[[ Source records, beginning ]]

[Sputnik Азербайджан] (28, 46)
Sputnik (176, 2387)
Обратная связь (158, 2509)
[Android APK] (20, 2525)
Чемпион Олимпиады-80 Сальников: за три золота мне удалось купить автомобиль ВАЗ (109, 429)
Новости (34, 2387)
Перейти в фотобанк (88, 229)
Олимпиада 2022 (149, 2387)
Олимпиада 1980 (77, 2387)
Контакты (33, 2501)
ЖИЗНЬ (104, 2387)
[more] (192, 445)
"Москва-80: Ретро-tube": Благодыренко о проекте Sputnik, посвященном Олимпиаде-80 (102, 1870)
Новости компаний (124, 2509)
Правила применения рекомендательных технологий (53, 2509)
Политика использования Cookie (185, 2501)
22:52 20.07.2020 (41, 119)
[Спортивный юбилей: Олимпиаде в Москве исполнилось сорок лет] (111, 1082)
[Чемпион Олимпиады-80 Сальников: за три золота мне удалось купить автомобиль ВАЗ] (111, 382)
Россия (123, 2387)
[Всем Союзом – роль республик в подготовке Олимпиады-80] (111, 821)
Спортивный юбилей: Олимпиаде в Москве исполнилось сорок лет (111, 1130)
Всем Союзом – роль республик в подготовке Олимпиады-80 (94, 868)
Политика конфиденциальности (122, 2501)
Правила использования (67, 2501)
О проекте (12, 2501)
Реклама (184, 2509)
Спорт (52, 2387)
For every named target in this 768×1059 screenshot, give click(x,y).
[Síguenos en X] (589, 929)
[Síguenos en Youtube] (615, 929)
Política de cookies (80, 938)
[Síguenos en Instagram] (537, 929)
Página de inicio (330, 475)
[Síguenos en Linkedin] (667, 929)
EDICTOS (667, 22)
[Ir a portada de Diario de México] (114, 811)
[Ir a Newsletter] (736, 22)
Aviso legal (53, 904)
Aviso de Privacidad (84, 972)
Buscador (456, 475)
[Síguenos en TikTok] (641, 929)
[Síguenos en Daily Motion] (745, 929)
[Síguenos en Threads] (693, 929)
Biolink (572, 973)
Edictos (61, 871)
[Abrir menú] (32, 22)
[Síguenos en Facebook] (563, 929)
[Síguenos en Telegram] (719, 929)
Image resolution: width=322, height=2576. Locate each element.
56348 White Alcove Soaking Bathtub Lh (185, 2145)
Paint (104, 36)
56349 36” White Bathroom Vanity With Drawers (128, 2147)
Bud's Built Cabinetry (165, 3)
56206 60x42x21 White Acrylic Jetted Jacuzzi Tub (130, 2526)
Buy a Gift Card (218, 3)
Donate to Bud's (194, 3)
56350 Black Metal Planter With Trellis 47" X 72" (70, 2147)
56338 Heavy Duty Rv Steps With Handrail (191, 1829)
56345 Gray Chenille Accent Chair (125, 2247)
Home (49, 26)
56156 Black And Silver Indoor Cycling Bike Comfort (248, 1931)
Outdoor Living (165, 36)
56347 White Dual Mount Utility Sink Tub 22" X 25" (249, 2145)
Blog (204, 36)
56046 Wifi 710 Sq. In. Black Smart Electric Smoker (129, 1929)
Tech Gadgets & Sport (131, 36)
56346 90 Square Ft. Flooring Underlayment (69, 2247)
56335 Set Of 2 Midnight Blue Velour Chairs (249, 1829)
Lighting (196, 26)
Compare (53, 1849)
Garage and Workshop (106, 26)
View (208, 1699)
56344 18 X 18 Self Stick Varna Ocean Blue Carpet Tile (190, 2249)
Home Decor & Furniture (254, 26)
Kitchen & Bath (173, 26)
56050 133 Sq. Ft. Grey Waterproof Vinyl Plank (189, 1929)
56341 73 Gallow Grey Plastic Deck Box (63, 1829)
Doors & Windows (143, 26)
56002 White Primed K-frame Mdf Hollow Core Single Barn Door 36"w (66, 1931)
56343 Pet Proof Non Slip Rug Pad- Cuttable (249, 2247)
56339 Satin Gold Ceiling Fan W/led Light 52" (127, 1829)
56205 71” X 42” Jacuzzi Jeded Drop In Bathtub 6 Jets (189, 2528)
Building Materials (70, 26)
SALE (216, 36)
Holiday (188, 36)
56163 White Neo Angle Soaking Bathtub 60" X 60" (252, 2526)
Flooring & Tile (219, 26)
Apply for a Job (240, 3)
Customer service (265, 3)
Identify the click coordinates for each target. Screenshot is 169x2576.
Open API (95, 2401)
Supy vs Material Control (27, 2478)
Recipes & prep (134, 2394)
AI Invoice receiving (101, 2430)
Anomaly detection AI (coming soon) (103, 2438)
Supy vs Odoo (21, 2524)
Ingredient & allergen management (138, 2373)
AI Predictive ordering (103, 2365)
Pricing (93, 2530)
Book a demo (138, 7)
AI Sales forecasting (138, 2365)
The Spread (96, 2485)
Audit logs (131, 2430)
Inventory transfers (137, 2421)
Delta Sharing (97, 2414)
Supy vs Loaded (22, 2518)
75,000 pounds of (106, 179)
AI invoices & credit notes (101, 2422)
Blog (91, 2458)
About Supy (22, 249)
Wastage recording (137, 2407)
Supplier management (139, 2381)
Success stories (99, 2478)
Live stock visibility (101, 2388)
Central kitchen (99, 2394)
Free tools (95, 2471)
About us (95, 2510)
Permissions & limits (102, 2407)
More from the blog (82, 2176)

[[ Source records, end ]]

Go through the lines above. Select every one that has the string "Jacuzzi".

56206 60x42x21 White Acrylic Jetted Jacuzzi Tub (130, 2526)
56205 71” X 42” Jacuzzi Jeded Drop In Bathtub 6 Jets (189, 2528)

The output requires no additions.